E’ «antipolitico» chiedere come mai non vengono neppure ipotizzati l’abolizione delle province o l’accorpamento dei piccoli comuni? Che tutte le amministrazioni pubbliche siano obbligate a fare bilanci trasparenti così da spazzare via tanti bilanci illeggibili?
Che anche il Quirinale metta in Internet il dettaglio delle proprie spese come Buckingham Palace?
Che venga rimossa quella specie di scala mobile dell’indennità parlamentare ipocritamente legata a quella dei magistrati?
Insomma: viva le istituzioni, viva il Parlamento, viva i partiti. Pero’ diversi: diversi.

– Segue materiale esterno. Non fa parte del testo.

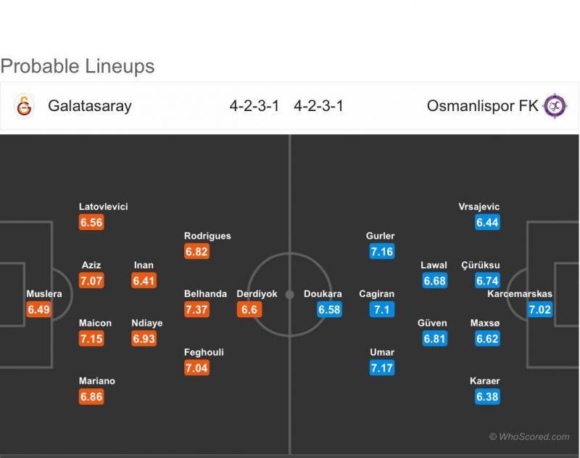Select Belhanda's 7.37 rating badge

point(196,309)
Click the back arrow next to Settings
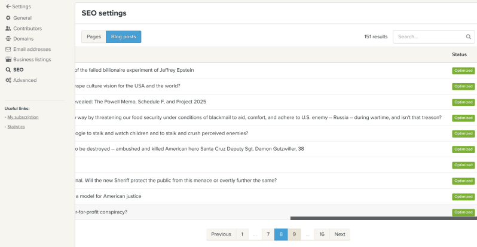 (x=8, y=7)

E soprattutto: è antipolitico chiedere che certi politici italiani la smettano di essere così presuntuosi da pretendere di identificarsi automaticamente con la Democrazia?
Messaggi
1. La casta che promette ma non mantiene, 25 settembre 2007, 17:40
Secondo me ridurre il tema dei costi della politica alla sola questione del numero e degli stipendi dei parlamentari è sostanzialmente fuorviante e finalizzato a distogliere l’attenzione dal vero problema, che è quello della indissolubile simbiosi tra le oligarchie politiche ed economiche !!!! E’ lì che bisogna cercare la vera origine della sistematica rapina delle risorse prodotte da tantissimi, che vanno a finire nelle tasche di pochi !! E’ lì che occorre scavare e portare alla luce le vere radici del malaffare e l’abuso delle strutture dello Stato per favorire i processi di concentrazione di ricchezza, da un lato, e di potere dall’altro !!!! Con la formazione del Partito Democratico, non a caso auspicato e favorito dai maggiori potentati economici, si sta tentando, temo con successo, un’operazione politica che sancirà in maniera definitiva ed irreversibile la saldatura degli interessi delle due caste, definendo una volta per tutte regole chiare ed eliminando le lotte tra bande. Ognuno avrà il proprio ben definito territorio di caccia e precise zone di influenza, senza invasioni di campo ed inopportune interferenze. Avremo cioè un sorta di accordo di Yalta all’italiana tramite il quale verranno spartite le spoglie del paese ed anche quel poco di democrazia che ancora era rimasta, diventerà sempre più formale e ridotta ad un vuoto simulacro !!!!!!!!!
MaxVinella
2. La casta che promette ma non mantiene, 27 settembre 2007, 09:56
Il costo della politica non è solo il costo delle Camere ma è il costo complessivoche grava sui cittadini di una casta di politici di professione ed un sottobosco di politicanti, parenti, assistenti, amanti,consulenti che raggiungono la cifra di 500.000 persone che vivono di questo e sono pagate da noi. Cominciamo ad abolire le province, tutti i comuni sotto i 5000 abitanti si dovranno riunire ed avere un unico sindaco ed un unico consiglio. Oggi invece i comuni si separano per avere più sindaci, vicino Napoli per esempio il comune di Boscotrecase(abitanti 4000) si è separato in tre(Bosco, Trecase e Boscotrecase) oppure il comune di Pollenatrocchia si è separato in due(Pollena e Trocchia)con costi raddoppiati per i cittadini ma sarà così in tutta Italia. Poi ci vuole un controllo ferreo sulle spese con poteri molto vasti ai Comitati Regionali di Controllo(ora esautorati di qualsiasi reale funzione) ed abolire il controllo politico sulla Magistratura con solo una netta minoranza dei membri del CSM di nomina politica.Aproposito di costi della Camera sapete che un commesso della camera ha uno stipendio superiore ad un funzionario di banca ed è considerato lavoro usurante per cui ogni anno di servizio gli vale un anno e mezzo di contributi ai fini pensionistici?